All’interno del magazzino la Data Science sta offrendo da tempo un aiuto prezioso per quanto riguarda l’ottimizzazione degli spazi, dando a fine giornata utili indicazioni sul rimescolamento dei pallet in funzione delle attività in programma il giorno successivo. A questo l’analisi dei dati in tempo reale aggiunge la capacità di fornire indicazioni su eventuali errori di picking, rendendo il processo di prelievo della merce molto più efficiente. Le difficoltà nella gestione di questa attività sono evidenti soprattutto nelle grosse realtà: non a caso la grande distribuzione si è mossa da tempo adottando strumenti automatizzati in grado di velocizzare l’intero processo. Per renderlo anche più affidabile corrono in aiuto gli strumenti di Data Science, che non solo permettono di aggregare dati provenienti da più fonti (ordini, inventario e tempistica di picking) per averne piena visibilità, ma anche di analizzarli, offrendo suggerimenti di progressiva ottimizzazione.  

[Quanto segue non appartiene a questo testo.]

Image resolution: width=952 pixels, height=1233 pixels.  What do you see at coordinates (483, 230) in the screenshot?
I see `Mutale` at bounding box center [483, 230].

La Data Science nel punto vendita

I retailer tradizionali sono spesso sotto pressione a causa della forte concorrenza degli store online, realtà nate avvantaggiandosi da subito di strumenti digitali per intercettare e rispondere al meglio alle richieste dei potenziali clienti. Questi strumenti di analisi sono ovviamente utili anche per supportare il business dei negozianti con classico punto vendita, cui possono offrire suggerimenti importanti per l’ottimizzazione degli spazi sugli scaffali o la riduzione di prezzo di certi prodotti. L’utilizzo di algoritmi avanzati può, poi, consigliare quale merce mettere in posizioni a maggior visibilità all’interno dei negozi o segnalare la mancanza di prodotti esposti, avvertendo sull’urgenza di un riassortimento. In sostanza, la Data Science è in grado di aiutare il retailer a gestire al meglio l’approvvigionamento anche nei punti vendita, correlando informazioni che contribuiscono a valorizzare al massimo alcuni aspetti unici dei negozi tradizionali. 

La Data Science per una Supply chain personalizzata 

Oggi i clienti sono alla ricerca di prodotti e servizi sempre più calati sulle proprie esigenze. Attraverso la Data Science i retailer possono analizzare i contatti avuti con loro attraverso tutti i canali, dal web allo store, e verificarne le preferenze per offrire esattamente ciò che stanno cercando. Per farlo è fondamentale segmentare le tipologie di clienti e la supply chain che andrà a soddisfare le loro richieste. Segmentazioni che la Data Science aiuta a elaborare, facendo corrispondere in tempo reale i prodotti disponibili con le fasce di clientela definite. Alcuni potrebbero essere, infatti, più interessati alla configurabilità dei prodotti, mentre altri più inclini ad acquistarli in abbinamento a servizi a valore aggiunto. L’analisi avanzata delle loro preferenze aiuta a raggruppare le tipologie di clienti, offrendo loro esattamente ciò che stanno cercando.